• [Task statement]:
All lines from the one that mentions "[Warenkorb] (1172, 84)" through the last of the entries below must be copied exactly, with both ends kept.
Start of Listed records
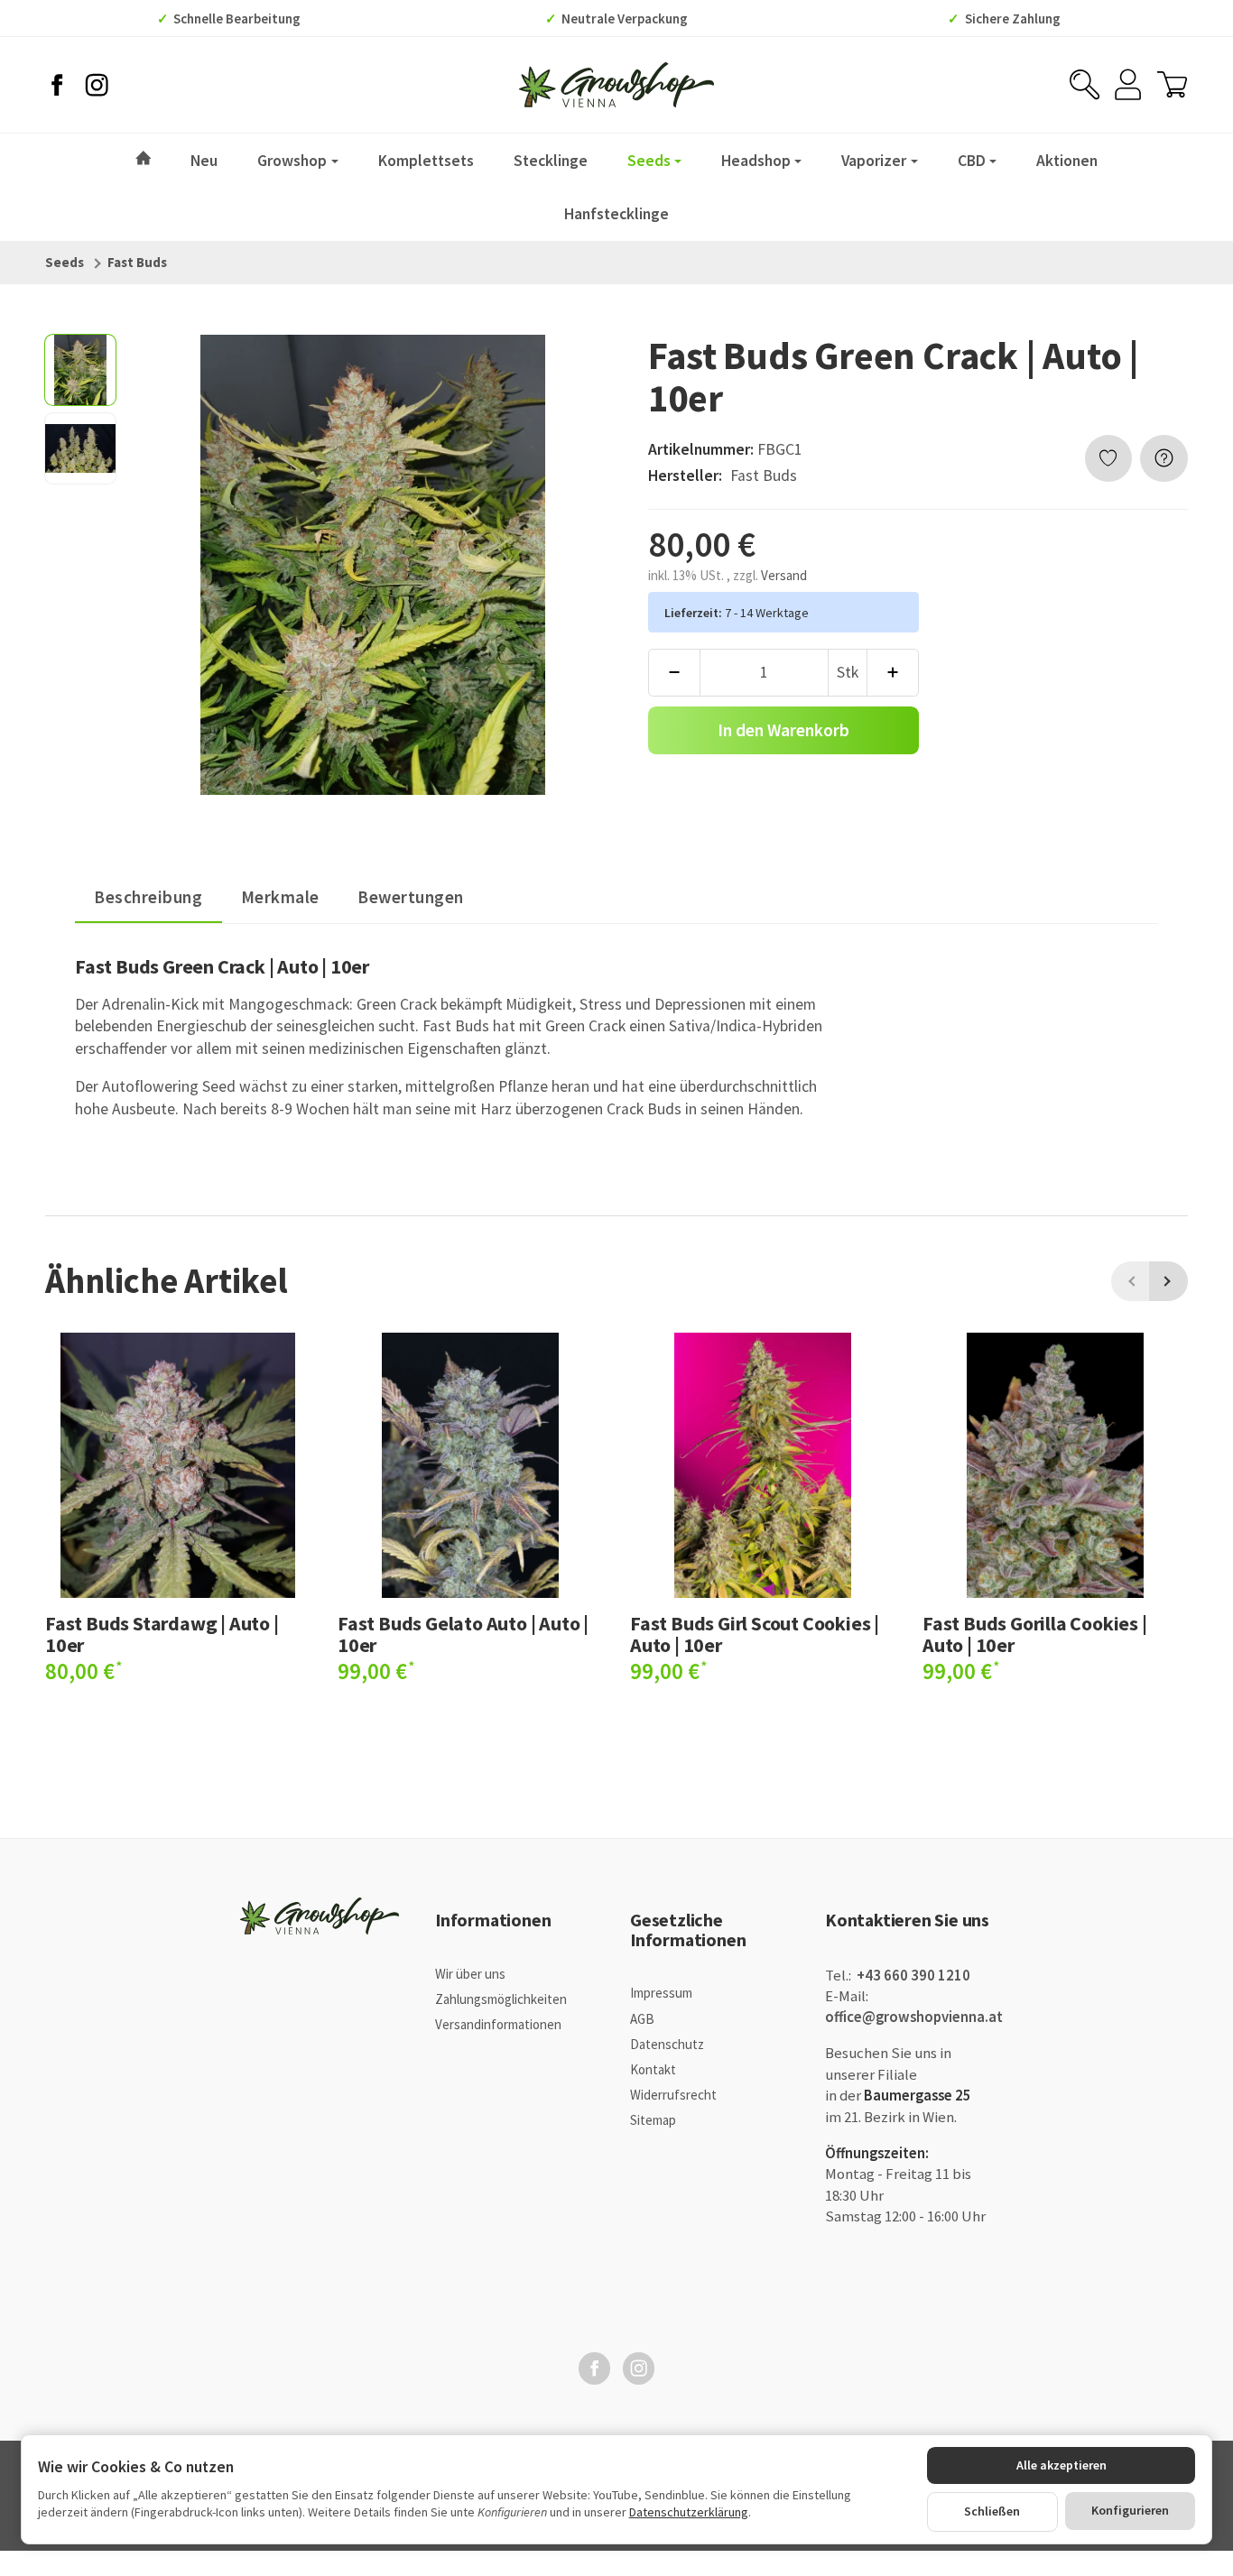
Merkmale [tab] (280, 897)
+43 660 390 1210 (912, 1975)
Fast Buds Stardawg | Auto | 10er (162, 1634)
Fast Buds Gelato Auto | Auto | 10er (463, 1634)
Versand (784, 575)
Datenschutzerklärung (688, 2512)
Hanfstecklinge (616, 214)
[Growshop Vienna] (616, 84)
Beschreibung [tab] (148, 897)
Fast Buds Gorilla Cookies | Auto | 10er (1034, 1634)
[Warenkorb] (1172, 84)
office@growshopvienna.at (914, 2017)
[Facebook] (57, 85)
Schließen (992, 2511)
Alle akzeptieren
End of Listed records
• [Solution]:
[Warenkorb] (1172, 84)
office@growshopvienna.at (914, 2017)
[Facebook] (57, 85)
Schließen (992, 2511)
Alle akzeptieren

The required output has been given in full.